Ceviche de Pescado Recipe

Ceviche de Pescado Recipe

  • 2 pounds white-fleshed skinless fish fillets such as flounder, sole, or corvina (cod)
  • Salt
  • 1 cup fresh lime juice (about 12 limes)
  • 1/2 teaspoon salt
  • 1 small clove garlic, chopped very fine
  • 1 or 2 fresh aji amarillo (yellow Peruvian chili), seeded and chopped fine, or substitute the canned aji
  • 1 teaspoon chopped parsley
  • 1 teaspoon chopped cilantro
  • 1 medium onion, chopped fine (1/2 cup)
  • 3 or 4 lettuce leaves
  • 4 ears of corn, cooked and cut into 2-inch pieces
  • 1 pound sweet potatoes, roasted in the skin, peeled, and sliced into 1/2-inch-thick rounds
  • 1 pound yuca, peeled, cut into little-finger-sized slices, and boiled until soft
  • A few strands of yuyo (a tangy seaweed, optional)

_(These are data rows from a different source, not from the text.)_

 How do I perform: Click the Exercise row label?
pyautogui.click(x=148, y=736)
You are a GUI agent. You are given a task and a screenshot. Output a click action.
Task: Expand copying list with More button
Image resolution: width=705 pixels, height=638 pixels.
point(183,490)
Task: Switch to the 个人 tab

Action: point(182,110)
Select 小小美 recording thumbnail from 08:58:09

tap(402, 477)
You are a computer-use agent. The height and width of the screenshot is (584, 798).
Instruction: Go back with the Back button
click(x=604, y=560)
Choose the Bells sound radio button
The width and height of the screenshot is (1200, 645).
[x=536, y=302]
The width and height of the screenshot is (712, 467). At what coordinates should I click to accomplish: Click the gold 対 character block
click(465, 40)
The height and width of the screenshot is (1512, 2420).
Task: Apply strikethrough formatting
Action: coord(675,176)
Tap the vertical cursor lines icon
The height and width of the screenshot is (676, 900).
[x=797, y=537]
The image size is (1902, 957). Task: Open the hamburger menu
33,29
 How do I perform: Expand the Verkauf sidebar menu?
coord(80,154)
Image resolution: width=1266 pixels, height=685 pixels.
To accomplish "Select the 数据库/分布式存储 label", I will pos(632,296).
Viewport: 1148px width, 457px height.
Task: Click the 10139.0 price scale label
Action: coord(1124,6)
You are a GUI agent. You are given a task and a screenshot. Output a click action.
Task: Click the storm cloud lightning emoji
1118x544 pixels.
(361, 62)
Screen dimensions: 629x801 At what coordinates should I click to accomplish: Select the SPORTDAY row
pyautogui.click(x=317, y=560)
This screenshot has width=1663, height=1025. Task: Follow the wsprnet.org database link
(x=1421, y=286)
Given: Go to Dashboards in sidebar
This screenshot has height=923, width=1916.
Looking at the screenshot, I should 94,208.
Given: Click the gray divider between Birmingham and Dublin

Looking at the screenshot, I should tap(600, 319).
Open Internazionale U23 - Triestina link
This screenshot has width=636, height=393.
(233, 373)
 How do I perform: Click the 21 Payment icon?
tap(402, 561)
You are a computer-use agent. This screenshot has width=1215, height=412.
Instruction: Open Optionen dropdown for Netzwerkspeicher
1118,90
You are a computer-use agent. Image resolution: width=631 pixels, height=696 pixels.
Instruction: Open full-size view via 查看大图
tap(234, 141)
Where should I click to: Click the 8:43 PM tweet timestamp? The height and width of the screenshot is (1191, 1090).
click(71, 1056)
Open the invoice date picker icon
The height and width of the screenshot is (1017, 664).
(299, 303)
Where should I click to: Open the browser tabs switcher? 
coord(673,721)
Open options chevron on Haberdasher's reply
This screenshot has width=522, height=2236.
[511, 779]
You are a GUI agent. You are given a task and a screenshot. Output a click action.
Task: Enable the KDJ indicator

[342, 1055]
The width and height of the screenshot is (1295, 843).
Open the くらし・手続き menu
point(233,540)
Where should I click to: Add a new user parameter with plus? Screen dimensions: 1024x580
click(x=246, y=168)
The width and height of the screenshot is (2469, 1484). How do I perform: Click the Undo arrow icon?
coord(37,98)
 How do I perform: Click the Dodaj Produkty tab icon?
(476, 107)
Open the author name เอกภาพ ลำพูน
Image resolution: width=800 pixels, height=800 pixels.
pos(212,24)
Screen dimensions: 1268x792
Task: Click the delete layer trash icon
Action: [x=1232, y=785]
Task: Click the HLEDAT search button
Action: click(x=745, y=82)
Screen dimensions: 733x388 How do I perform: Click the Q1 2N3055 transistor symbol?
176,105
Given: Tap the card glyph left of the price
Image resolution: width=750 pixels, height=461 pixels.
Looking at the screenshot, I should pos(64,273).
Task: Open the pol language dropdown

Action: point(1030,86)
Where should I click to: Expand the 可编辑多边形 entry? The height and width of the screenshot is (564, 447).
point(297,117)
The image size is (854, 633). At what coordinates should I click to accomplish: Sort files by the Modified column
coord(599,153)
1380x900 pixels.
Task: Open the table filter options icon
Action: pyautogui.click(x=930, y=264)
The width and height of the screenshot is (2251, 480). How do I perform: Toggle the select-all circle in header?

  1. Cut the fish into strips 1 1/2 inches long by 1/4 inch wide. Soak the strips in lightly salted water for 1 hour to tenderize. Drain well.
  2. Put the fish in a bowl and fold in the lime juice carefully. Add the salt, garlic, and aji and refrigerate for 15 to 20 minutes.
  3. Just before serving, mix in the parsley, cilantro, and onion.
  4. To serve, line a bowl or large platter with the lettuce. Place the ceviche in the center. Surround it with 3 separate mounds: corn pieces at the top of the platter, sweet potato slices on one end, yucca on the other. Garnish with the seaweed, if using.